The Gabonese Pentecost, like similar movements in other African countries, is characterized by a variety of conversion techniques. Evangelism is a requirement of its members. Signs are posted announcing Pentecostal recruitment activities, including crusades, international conferences, seminars, and Christian films shown in public places. New churches and prayer groups have been created, and some cinemas and nightclubs have been transformed into churches.

A chapel of the Assemblies of God of Gabon was installed on the site of a temple where a syncretic cult called Spiritual Science of the Heart of the Holy Spirit was formerly located (studied by Stanislaw Swiderski). Its founder, Michel Nez-Mba “the Cross,” born in 1914, established the movement after he claimed to have received several calls from God to serve others. He responded to a dream in which he saw Christ on a huge cross inclining toward him. Religious ceremonies (Ngozi) show the syncretic nature of the ritual. According to Swiderski, this cult was an example of various attempts to search for the true face of African spirituality, which was called into question by the colonial era. The movement was poised between the ancestral past and the Western Christian present, and it tried to guide people toward a “de-Westernized” Gabonese culture. The religiosity is fully expressed by the cult of the cross of Christ and the Blessed Virgin. It focuses on eschatology, the final trial, and the eternal life.

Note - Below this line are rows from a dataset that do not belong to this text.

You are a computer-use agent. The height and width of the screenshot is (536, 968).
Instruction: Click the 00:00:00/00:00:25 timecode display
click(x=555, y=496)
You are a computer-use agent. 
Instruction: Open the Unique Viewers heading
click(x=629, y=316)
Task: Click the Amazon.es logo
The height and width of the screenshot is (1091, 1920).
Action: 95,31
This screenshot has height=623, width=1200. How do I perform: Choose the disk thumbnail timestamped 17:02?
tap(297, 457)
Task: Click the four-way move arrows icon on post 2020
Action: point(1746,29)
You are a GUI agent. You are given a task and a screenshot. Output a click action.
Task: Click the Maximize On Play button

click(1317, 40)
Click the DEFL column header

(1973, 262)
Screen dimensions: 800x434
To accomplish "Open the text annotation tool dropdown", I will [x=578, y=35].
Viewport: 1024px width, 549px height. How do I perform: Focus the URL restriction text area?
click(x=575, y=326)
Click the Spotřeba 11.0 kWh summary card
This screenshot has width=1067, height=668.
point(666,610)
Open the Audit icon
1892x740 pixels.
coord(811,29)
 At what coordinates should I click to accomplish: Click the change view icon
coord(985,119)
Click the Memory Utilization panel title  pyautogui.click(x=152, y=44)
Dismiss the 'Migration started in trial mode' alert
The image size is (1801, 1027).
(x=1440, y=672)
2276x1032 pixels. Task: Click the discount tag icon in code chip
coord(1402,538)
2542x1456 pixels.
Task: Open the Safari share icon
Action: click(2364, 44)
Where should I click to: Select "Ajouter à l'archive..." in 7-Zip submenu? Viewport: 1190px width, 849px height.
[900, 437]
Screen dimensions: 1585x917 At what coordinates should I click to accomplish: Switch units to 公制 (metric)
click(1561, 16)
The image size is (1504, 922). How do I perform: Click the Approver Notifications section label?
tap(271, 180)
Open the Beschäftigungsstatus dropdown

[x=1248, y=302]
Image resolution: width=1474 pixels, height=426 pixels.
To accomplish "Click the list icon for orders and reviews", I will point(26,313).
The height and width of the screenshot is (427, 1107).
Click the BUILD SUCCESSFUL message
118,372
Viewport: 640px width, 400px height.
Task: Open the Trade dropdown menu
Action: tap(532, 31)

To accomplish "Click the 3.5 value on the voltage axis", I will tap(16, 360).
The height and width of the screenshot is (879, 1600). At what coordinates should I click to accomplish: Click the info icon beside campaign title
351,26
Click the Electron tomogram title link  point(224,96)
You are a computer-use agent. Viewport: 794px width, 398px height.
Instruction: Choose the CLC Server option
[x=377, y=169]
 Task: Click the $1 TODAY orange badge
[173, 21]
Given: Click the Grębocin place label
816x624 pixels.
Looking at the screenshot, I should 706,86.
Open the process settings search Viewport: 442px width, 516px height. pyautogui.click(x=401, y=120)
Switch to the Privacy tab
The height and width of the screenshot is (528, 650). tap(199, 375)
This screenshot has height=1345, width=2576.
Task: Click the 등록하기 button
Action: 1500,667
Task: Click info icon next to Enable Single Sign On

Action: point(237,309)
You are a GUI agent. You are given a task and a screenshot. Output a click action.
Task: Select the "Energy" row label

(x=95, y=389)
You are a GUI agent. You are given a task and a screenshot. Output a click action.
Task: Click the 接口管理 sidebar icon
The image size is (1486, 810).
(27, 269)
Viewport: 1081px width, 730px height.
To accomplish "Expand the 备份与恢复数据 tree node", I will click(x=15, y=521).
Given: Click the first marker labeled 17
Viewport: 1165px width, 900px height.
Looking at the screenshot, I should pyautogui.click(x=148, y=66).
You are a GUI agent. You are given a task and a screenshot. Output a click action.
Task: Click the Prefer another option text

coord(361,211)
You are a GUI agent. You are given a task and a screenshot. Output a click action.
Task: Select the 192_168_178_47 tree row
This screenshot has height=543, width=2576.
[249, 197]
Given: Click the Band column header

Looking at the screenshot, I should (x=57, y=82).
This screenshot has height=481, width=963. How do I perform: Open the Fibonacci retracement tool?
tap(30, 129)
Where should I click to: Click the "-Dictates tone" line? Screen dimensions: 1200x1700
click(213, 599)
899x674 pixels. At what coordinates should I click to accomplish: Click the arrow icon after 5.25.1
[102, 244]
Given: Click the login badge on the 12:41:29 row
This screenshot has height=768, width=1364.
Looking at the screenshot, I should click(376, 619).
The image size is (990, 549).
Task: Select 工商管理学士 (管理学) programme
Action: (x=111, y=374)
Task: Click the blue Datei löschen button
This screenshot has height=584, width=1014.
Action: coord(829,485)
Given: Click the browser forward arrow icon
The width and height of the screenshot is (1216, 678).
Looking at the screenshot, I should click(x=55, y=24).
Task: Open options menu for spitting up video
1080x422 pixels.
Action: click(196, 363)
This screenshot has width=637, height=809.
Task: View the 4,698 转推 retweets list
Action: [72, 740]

After the death of Michel Nez-Mba in 2001, the temple and its objects (the rituals elements) were still in place. But the Pentecostals, in a spirit of defiance, occupied the place. The Assemblies of God of Gabon set out their objectives in the Pastoral Gamba in May 2000, which they called “the quinquennium of the harvest.” Prior to that date, the number of members was in the tens of thousands. The quinquennium of the harvest proposed that the number of members should double by 2005 and that there would be three worship services every Sunday in all the assemblies. Following this plan, a missionary group went to survey the neighborhood at Lalala Libreville, and after they contacted the head of the district, the eldest son and heir of the estate of Michel Nez-Mba, the movement's quarters were given to them. The widow of Michel Nez-Mba, and priestess of the rite of Ombouiri, was opposed to the transfer of property and claimed that if the site was not protected, misfortune would fall on the village. During this confrontation, a member of the missionary team was seriously injured, and some of the family fell ill. But the Pentecostal mission was able to begin its activities on the site.